18. Monday, Mar 4: The PCP Theorem
19. Wednesday, Mar 4 (LAST CLASS): The PCP Theorem
    

Last day of class will be Friday, Mar 4, 2024.

Problem sets

• Homework 1, due Friday, Jan 12, 2024, 11pm on GradeScope.
• Homework 2, due Friday, Jan 19, 2024, 11pm on GradeScope.
• Homework 3, (UPDATED on Jan 20) due Friday, Jan 26, 2024, 11pm on GradeScope.
• Homework 4, (UPDATED on Jan 29; removed the word "unary" for Ex 3.8) due Friday, Feb 2, 2024, 11pm on GradeScope
• Homework 5, due Friday, Feb 16, 2024, 11pm on GradeScope.
• Homework 6, due Friday, Feb 23, 2024, 11pm on GradeScope.
• Homework 7, due Friday, Mar 1, 2024, 11pm on GradeScope.
• Homework 8, due Friday, Mar 8, 2024, 11pm on GradeScope.
  

Updates to the lecture notes

• Jan 10, 2024. Chapter 1: added a figure. Chapter 2: First z_{C,1} in NP-completeness of 3SAT should not be negated. Fixed a few typos.
• Jan 17, 2024. Chapter 2: replace "completeness" by "hardness" at beginning of the proof of Cook-Levin Theorem.
• Feb 1, 2024. Chapter 3: Changed the \not\subseteq to \subset in a few occurances.
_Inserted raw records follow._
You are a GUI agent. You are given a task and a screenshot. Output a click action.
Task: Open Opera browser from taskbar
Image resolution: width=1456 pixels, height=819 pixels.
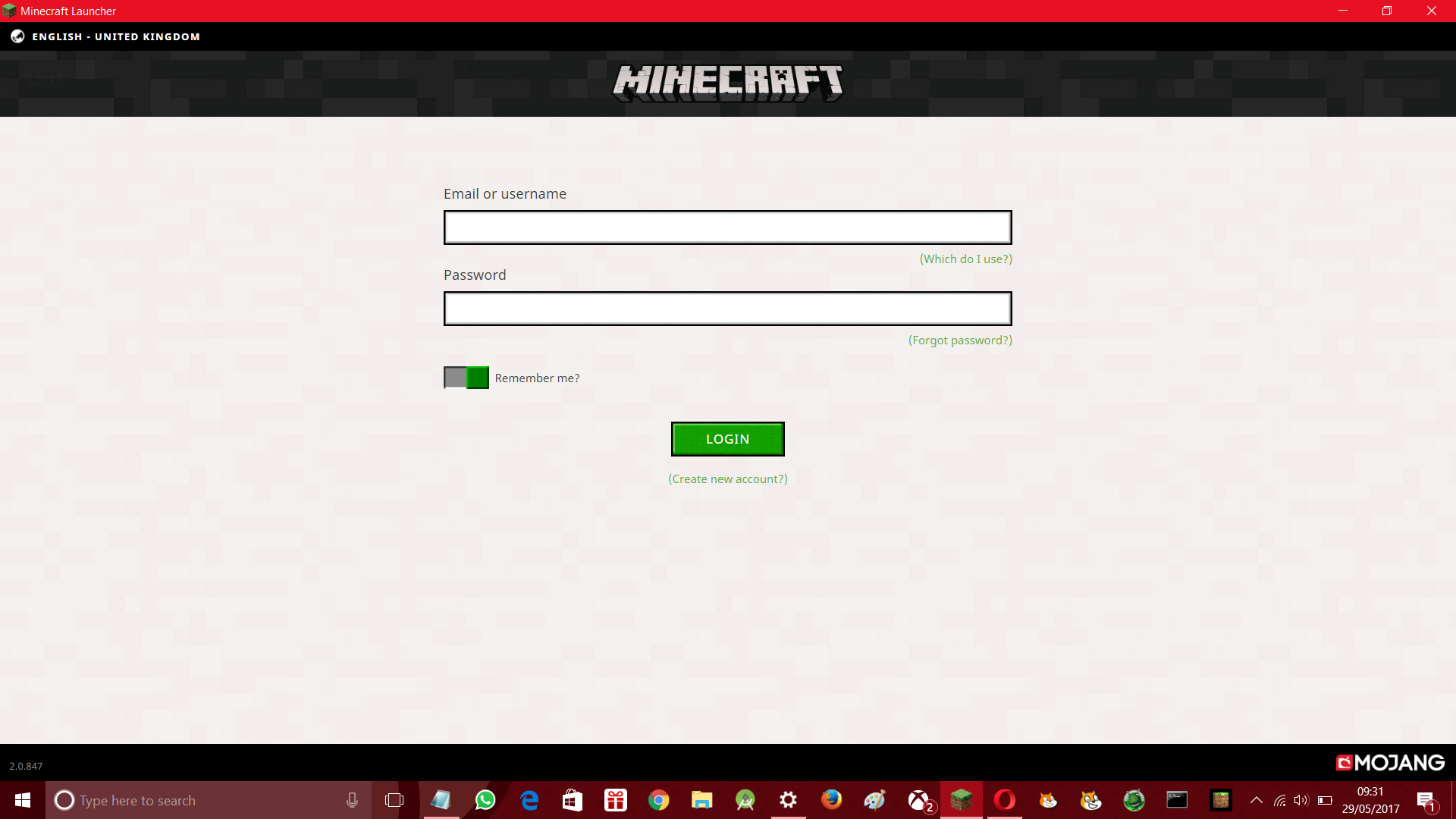(x=1004, y=800)
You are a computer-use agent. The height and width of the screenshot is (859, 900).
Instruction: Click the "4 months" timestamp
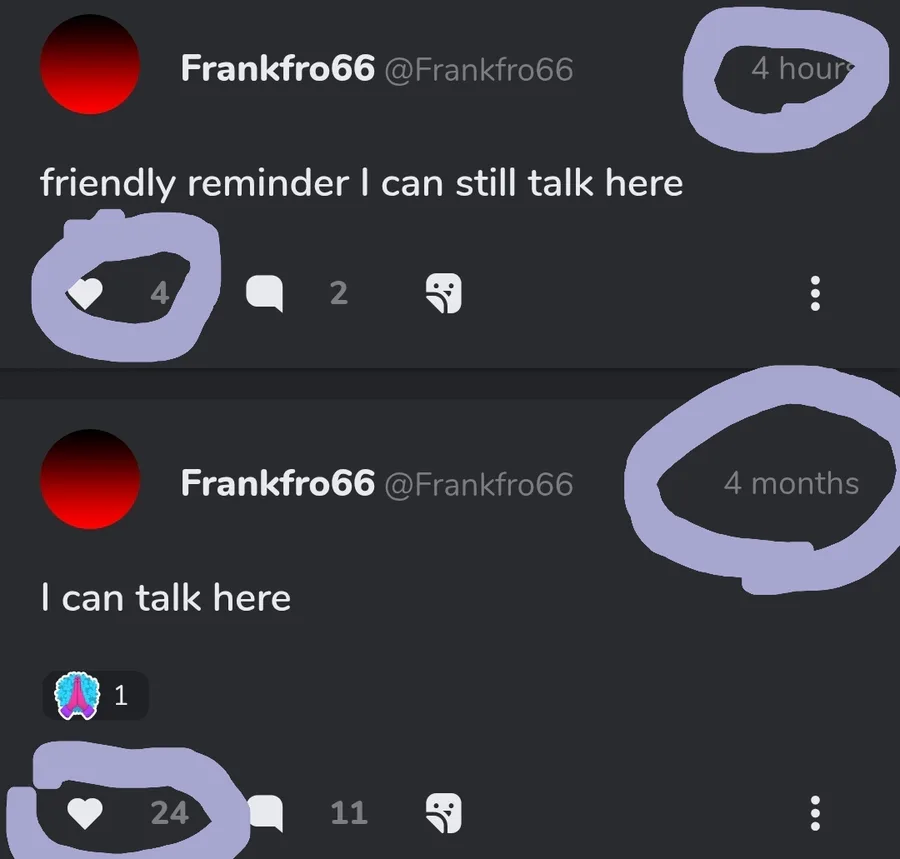pos(792,483)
Chapter 4: Fixed indices in NL=coNL. Throughout the notes, I replaced quantor with quantifier
• Feb 2, 2024. Chapter 4: Sometimes SPACE was used instead of DSPACE and NPSPACE(S(n)) instead of NSPACE(S(n))
• Feb 12, 2024. Fixed a few typos in Chapters 5+6.
• Feb 26, 2024. Few fixes in Chapter 8. In SUMCHECK in IP Theorem statement we need a in Z_p^n and not a in {0,1}^n.  b -> b'.max -> min in def of L_i. O_t -> O_T. Added a footnote. Chapter 9. {0,1} -> {0,1}^n.